What the exercise asks — Continue the satirical piece on George W. Bush's farewell, picking up after its last sentence with Step 6 of his presidency's 12 Steps.

Tonight, finally...mercifully...George W. Bush makes his farewell address to the nation and begins his move back to Texas, a state so large that presumably he'll be able to stomp around without mucking things up.
It's difficult to remember ATBG - A Time Before George. If I concentrate, I can vaguely recall a time of government budget surplus, economic prosperity, and military restraint. Good times, good times.
Watching the TV box, reading the newspaper, or surfing the Internets over the past few weeks, George's last goodbye has seemingly lasted longer than one of those interminable (and completely unbelievable) action sequences that marked the final arc of all Arnold Schwarzenegger movies. Just when you thought it was over, surprise!
Let's assume for a moment that his media tour is simply rote behavior drilled into his head from his years of alcohol addiction. George had one finger touching his nose as he staggered through the 12 Steps of his presidency.
Step 1 - he admitted that he was powerless over alcohol, therefore he decided to have powerful friends get him started in the oil business, buy him a baseball team, become governor, and then president. I fear for Laura as George leaves the White House - where will his power come from now?
Step 2 - came to believe that only a power greater than himself could restore his sanity. God, and Cheney? Check.
Step 3 - turned control of his life over to God. After all, he noted before that he thinks it was God's plan for him to be president.
Step 4 - took a searching moral inventory of himself and discovered his moral cupboard was bare. How else do you balance executing prisoners at a record pace in Texas while staunchly defending embryos and stem cells? Launching military operations in Iraq while denying funds for women's health in Africa? It all fits.
Step 5 - admitted to God, himself, and others the extent of his wrongs. He was a uniter, not a divider. So George came to Washington, pulled a Moses, and divided the Red and the Blue states.

Supplied material —
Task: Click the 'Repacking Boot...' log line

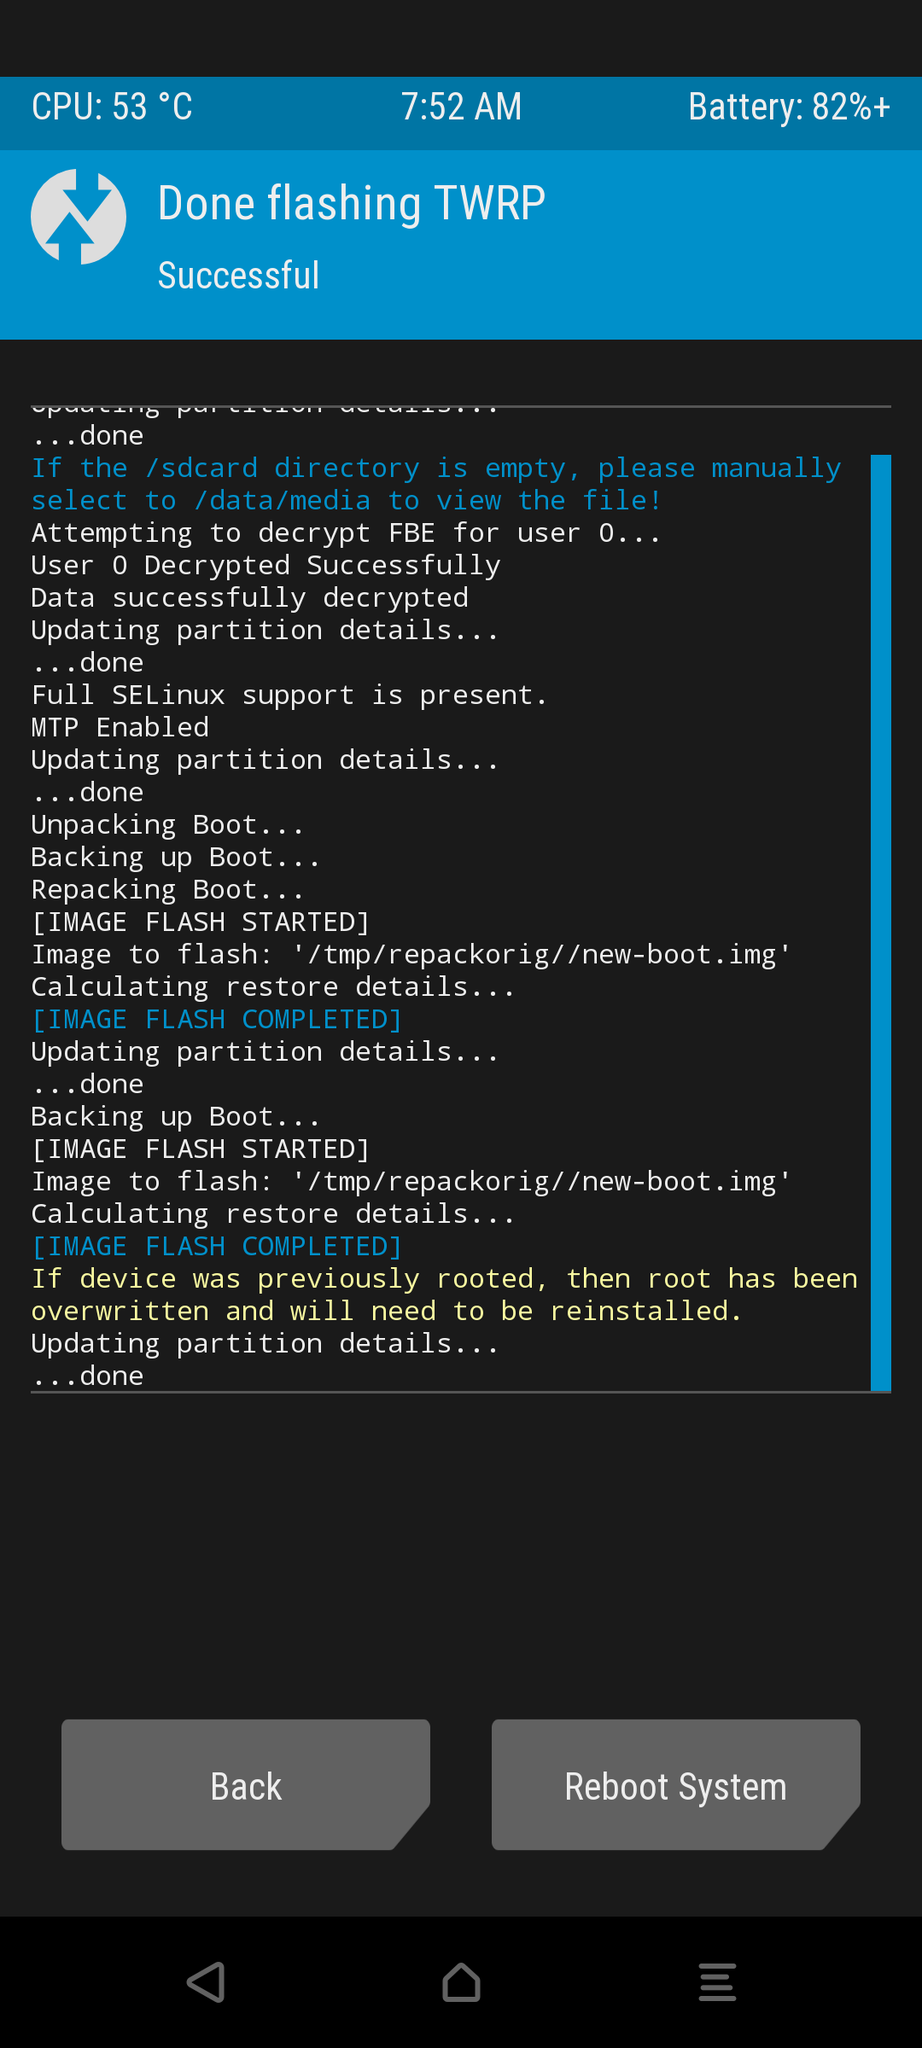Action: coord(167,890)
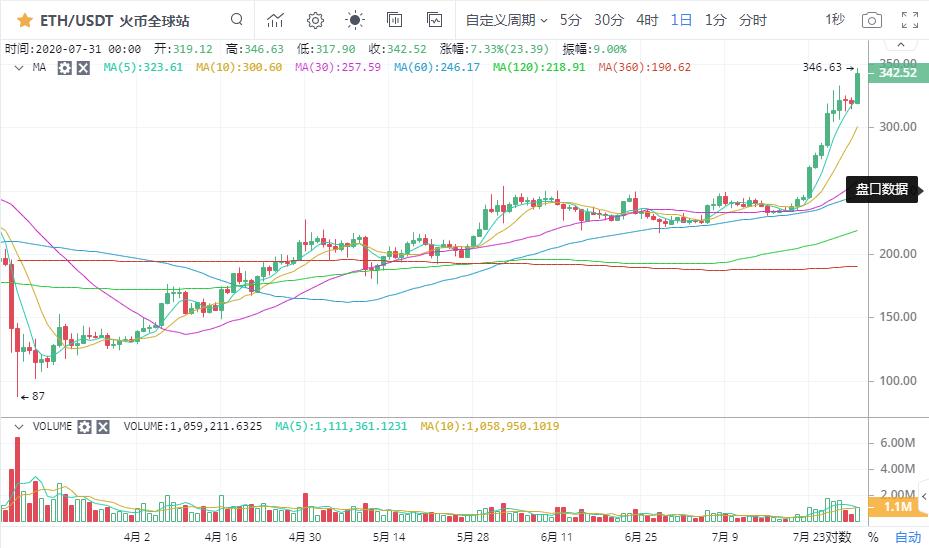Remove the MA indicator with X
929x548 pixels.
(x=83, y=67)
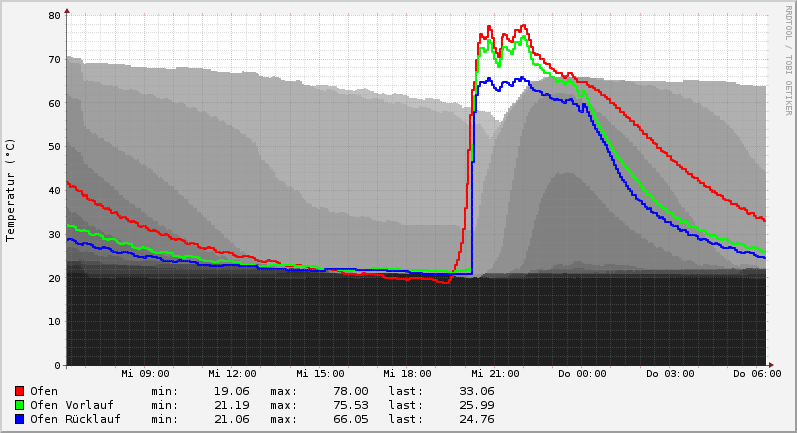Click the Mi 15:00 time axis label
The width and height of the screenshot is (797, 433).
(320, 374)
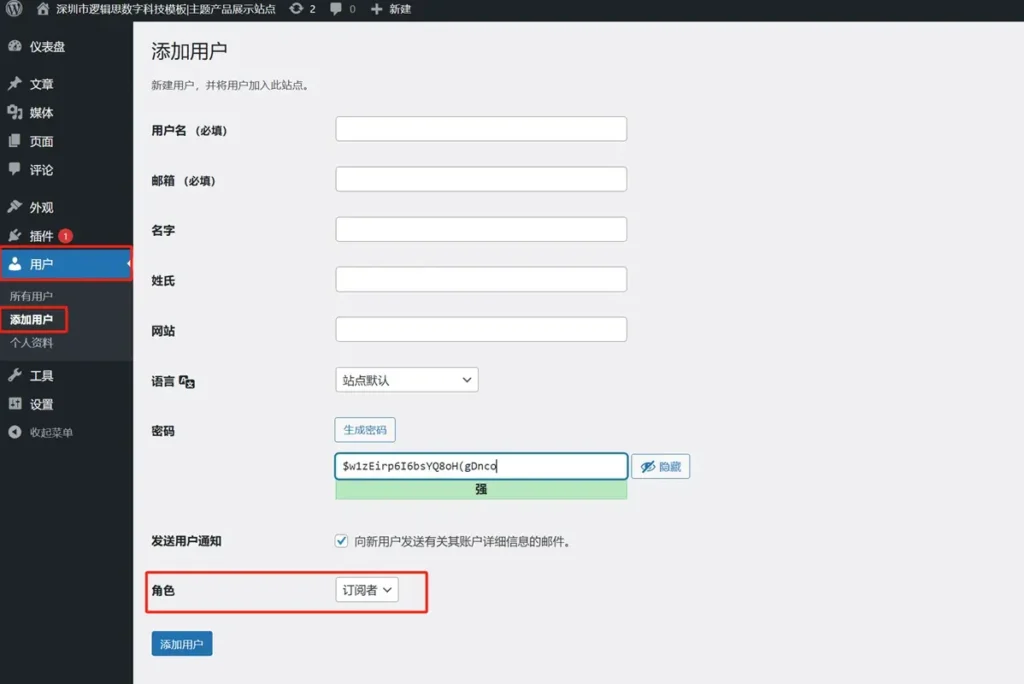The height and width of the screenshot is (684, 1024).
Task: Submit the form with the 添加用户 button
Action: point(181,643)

Expected answer —
Step 6 - asked God to remove his defects of character. He had earned political capital, and he was determined to spend it.
Step 7 - asked God to remove his shortcomings. So long, Colin Powell, John Snow, Don Rumsfeld, Alberto Gonzalez, John Ashcroft, Gale Norton, Donald Evans, Tommy Thompson, Mel Martinez, Alphonso Jackson, Norm Mineta, Tom Ridge, George Tenet, et al.
Step 8 - made a list of all people he had harmed and became willing to make amends. Hmmm...mistakes were made. Heckuva job, Brownie.
Step 9 - made direct amends to such people. Presidential Medals of Freedom awarded to Tony Blair, Tommy Franks, Paul Bremer, and George Tenet. Heckuva job, y'all.
Step 10 - took personal inventory and admitted when he was wrong. Putting up the "Mission Accomplished" banner was a mistake, and not fixing that whole Social Security thing. Daggone it.
Step 11 - used prayer and meditation to improve contact with God. I believe they share the same pair of trousers now.
Step 12 - use his awakening to carry the message to others. Sometimes it's really hard to find a coalition of the willing, y'know?
Goodbye, George. It's going to be hard to forget you, because wherever we look, the carnage that remains will serve as an eternal reminder of your service.